Energy has taken the No. 2 spot on hotel managers’ lists of most-costly operating expenses. “Next to labor, energy costs are the second-highest group of expenses we have. Because it’s so important to the economy brands [to keep costs down], an almost-equal amount of attention needs to be given to energy and energy costs - especially because, as of late, they have been rising at a much more rapid rate,” says Dan Gilligan, vice president of utilities and administrative service, Accor NA, Carrollton, TX.
The brands in the portfolio (Red Roof Inn, Sofitel, Novotel, Studio 6, Motel 6, and Ibis) are using smart strategies and some the best tools available to proactively manage energy use throughout hotel properties. With many booked rooms conditioning the air to meet guests’ preferences even while they are away - sometimes for as long as 12 or more hours per day - cutting back on wasted energy has been an obvious target of the program.
Additional priorities include analyzing energy-consumption patterns at owned properties, testing energy-efficient equipment and (when proven effective) implementing it as a standard, and sharing best practices and energy-management strategies across the portfolio.
To gain a better understanding of the portfolio’s energy profile, Accor NA outsourced bill payment and processing.
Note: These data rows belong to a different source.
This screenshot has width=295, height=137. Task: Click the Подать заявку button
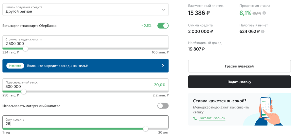pos(239,82)
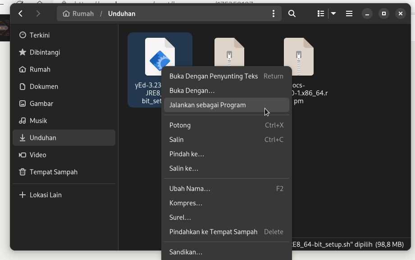Select Ubah Nama… menu entry
Screen dimensions: 415x260
tap(190, 188)
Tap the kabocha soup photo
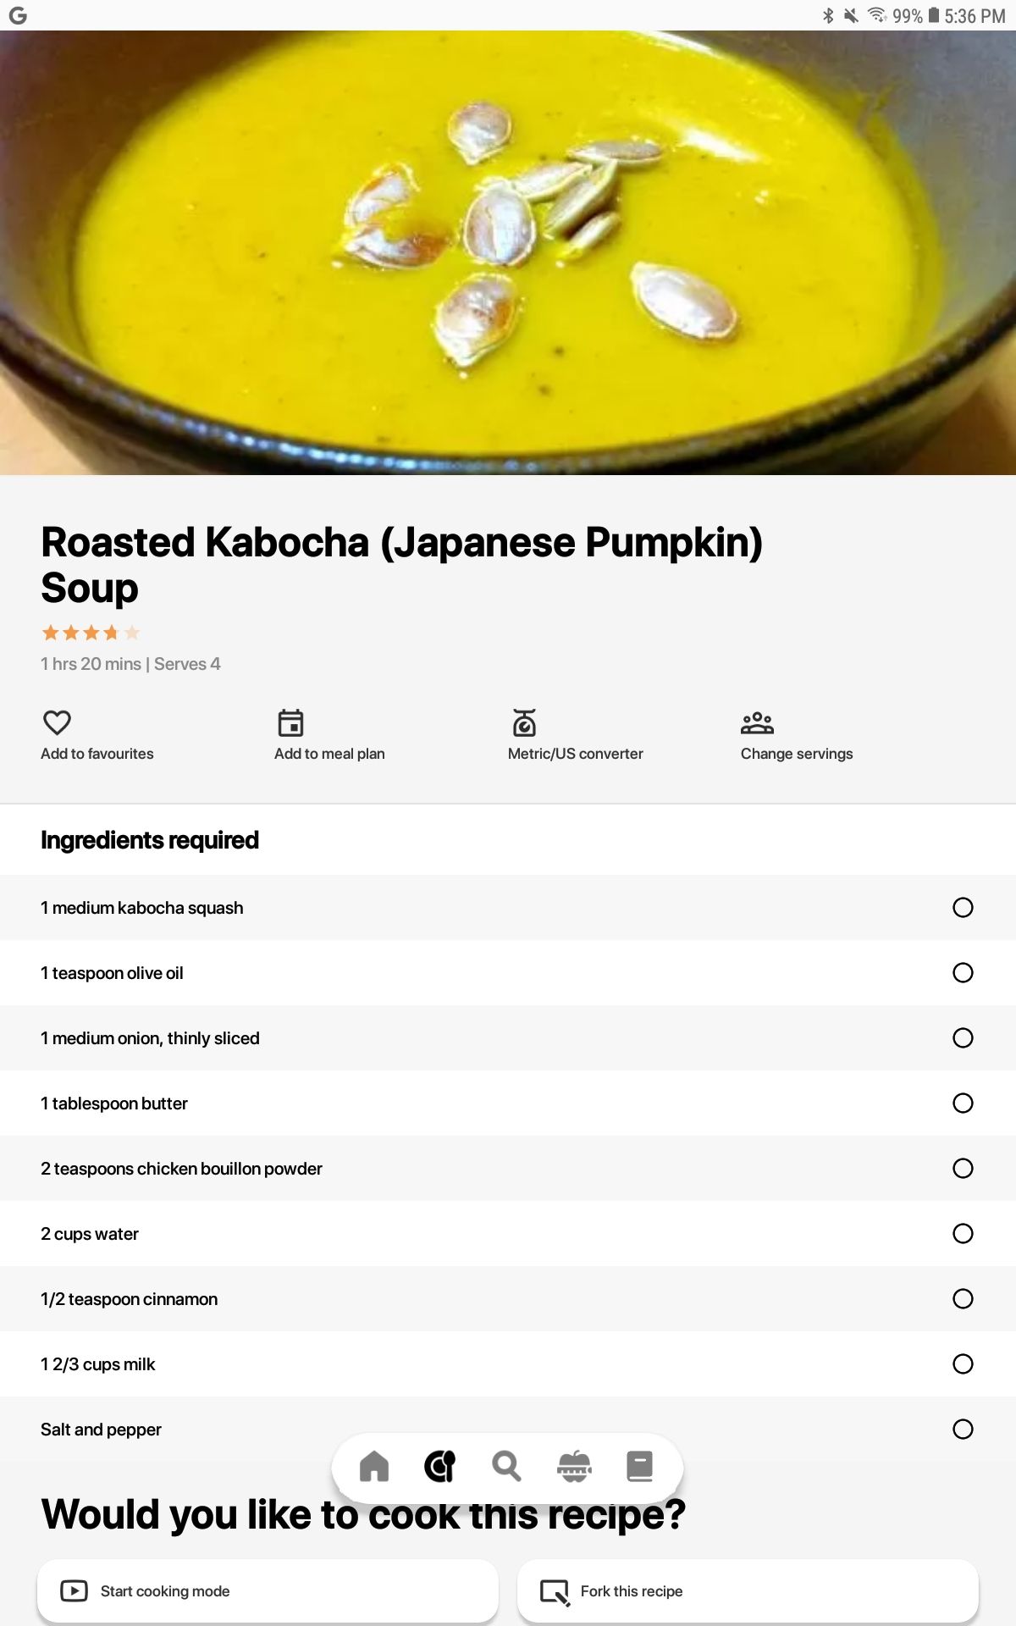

Its service provider extracts information such as consumption and demand- and cost-related data from billing records. The consolidation of this data makes analysis easier. “It helps us understand the usage patterns of the properties and how they differ based on areas of the country, age of the buildings, and certain design characteristics. Understanding how energy is consumed in properties is extremely critical to making business decisions about where and how we attack conservation projects,” says Gilligan.
Utilities and Administrative
Service, Accor NA,
Carrollton, TX
The system has also helped validate the technologies that are truly effective at reducing energy consumption. As an example, when newer heat-pump technology was installed to improve HVAC efficiency in economy hotels in the Northern United States, the data verified a reduction in energy use. “We were able to show that [the technology] would have a good return on the incremental investment. We used that data and information to change our standard,” Gilligan explains.
To halt the practice of conditioning booked (but unoccupied) guestrooms, Accor NA investigated wireless thermostats, PTAC controllers, and sensors by installing the technology in 23 U.S. hotel properties in 2003. After a year of testing the systems and validating energy savings, the company installed the technology in the majority of its properties. Energy savings of between 20 to 25 percent are achieved by the computerized system’s ability to set back temperatures to energy-conserving levels when the room is unoccupied and resume the guest’s desired temperature upon return.
Beneficial strategies and technologies that assist with energy-efficiency goals are formally documented as guidelines in the Accor Hotels Environment Charter. Originally introduced in 1998 by Accor NA’s parent company, the charter covered 15 environmental action items. Today, the charter offers 65 tips for environmentally friendly operation and resource conservation to general managers. Even though energy is only one of the nine areas highlighted in the charter, the advice provided is substantial. Of the 19 energy-related guidelines noted, many relate to lighting and HVAC systems. Every guideline explains the reasons behind the initiative as well as the necessary steps to achieve compliance.
With so many guests preferring to patronize environmentally friendly hotels today, it wouldn’t be surprising if reservations increased as energy consumption dropped across the Accor NA portfolio.